The result? I became happier, better rested, and more motivated; for the betterment of my business and everyone around me.
It’s easy to slip into the idea that if you take your foot off the pedal, even for one second, everything will come crashing down. The issue with this thinking is that you are denying yourself an opportunity to refuel, despite being on a marathon of the mind for years on end.
A successful career doesn’t happen overnight; it’s a process that takes time. And, while your career will survive if you take a moment to take your foot off the gas, your mental and physical health won’t necessarily if you refuse to take a moment to breathe. As professionals in a stressful field, it’s crucial to consider “refueling” as part and parcel of our ability to go the distance. Sure, our clients deserve an ambitious and hard-working partner, but they also deserve one with the room to grow, cope, and rest.
Take a step back, watch for the warning signs, and remember that a break is better than burnout.
Stamina’s role in reaching success
There’s a dangerous belief that martyring yourself for work has an intrinsic value. You’ve committed wholeheartedly, you’ve gone to extreme lengths, and there’s no doubt: It’s admirable. However, there is a difference between hard work and denying your personal needs. That is where deep stress begins to take hold, and it can be a particularly slippery slope if you’re not careful.
At the end of the day, despite our best efforts, we’re not machines. It’s important to remember that our ability to cope needs to be considered holistically. Stamina is about keeping our personal spark alive. If we’re relying on work to fuel us, we’ll run out of steam. The same is true if our lives just entirely revolve around leisure time. Put simply, balance is key.
Burying yourself in work won’t provide each part of the puzzle needed to figure yourself out, and the art of managing stress actually relies on a commitment to developing each part of what makes you, you. If exercise provides you with a reprieve, embrace it fully. If reading offers you escape, dive right in. If film, art, music, or travel inspires you, ensure you make the time for it.
Dealing with strain becomes significantly easier when we are fulfilled as people. Confronting difficulty is easier to cope with when we meet it as whole versions of ourselves. And managing stress becomes a possibility when we’ve invested the time to become bigger versions of who we are.
There’s no doubt about it: Life as a high achiever comes with its challenges. Ensure you greet those challenges as someone who has been given every possible opportunity to cope with it.
What leaders can do
While the above is helpful, I believe it’s important to address the responsibility of leaders in the fight against work-related stress, particularly as culture is one of the prevailing causes of it.

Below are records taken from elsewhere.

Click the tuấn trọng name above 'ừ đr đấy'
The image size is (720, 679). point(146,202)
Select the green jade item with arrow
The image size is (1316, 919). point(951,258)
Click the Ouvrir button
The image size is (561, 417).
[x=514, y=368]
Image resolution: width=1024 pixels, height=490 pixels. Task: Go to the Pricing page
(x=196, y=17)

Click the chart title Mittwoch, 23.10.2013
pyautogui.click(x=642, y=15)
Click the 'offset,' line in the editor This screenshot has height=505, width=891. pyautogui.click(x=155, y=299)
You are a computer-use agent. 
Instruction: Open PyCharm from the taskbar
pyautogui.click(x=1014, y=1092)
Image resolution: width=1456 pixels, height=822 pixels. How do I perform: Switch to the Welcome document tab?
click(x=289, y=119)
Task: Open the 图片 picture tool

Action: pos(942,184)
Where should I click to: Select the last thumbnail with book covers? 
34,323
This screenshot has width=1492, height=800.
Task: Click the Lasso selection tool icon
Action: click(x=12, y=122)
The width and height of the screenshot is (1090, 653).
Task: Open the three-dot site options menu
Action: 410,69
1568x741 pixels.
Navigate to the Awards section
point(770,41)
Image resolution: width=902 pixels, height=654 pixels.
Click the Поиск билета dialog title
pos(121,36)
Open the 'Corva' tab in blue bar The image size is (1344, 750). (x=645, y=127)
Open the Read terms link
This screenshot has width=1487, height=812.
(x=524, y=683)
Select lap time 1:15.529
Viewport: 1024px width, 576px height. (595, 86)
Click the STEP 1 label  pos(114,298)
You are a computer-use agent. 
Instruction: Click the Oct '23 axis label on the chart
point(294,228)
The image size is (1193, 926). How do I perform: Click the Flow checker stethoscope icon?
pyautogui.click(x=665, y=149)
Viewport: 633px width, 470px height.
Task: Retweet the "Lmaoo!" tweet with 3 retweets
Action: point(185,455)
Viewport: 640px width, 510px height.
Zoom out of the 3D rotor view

In my own business, I’ve worked hard to create an environment that prioritizes flexibility, mental and physical well-being, personal growth, and open channels of communication–all of which I believe are steps toward combating stress for high achievers. But, for industries such as mine to truly cope, all leaders need to take conscious steps toward building a culture that better supports their professionals.
I’ve experienced firsthand the impact stress can have on you, and I’ve also witnessed the incredible impact that refueling, personal growth, and flexibility can have on a team. And I can easily tell you which one resulted in happier clients, happier teams, and a more successful business overall.
Alice Stephenson is the founder of the private law firm based in United Kingdom, Stephenson Law.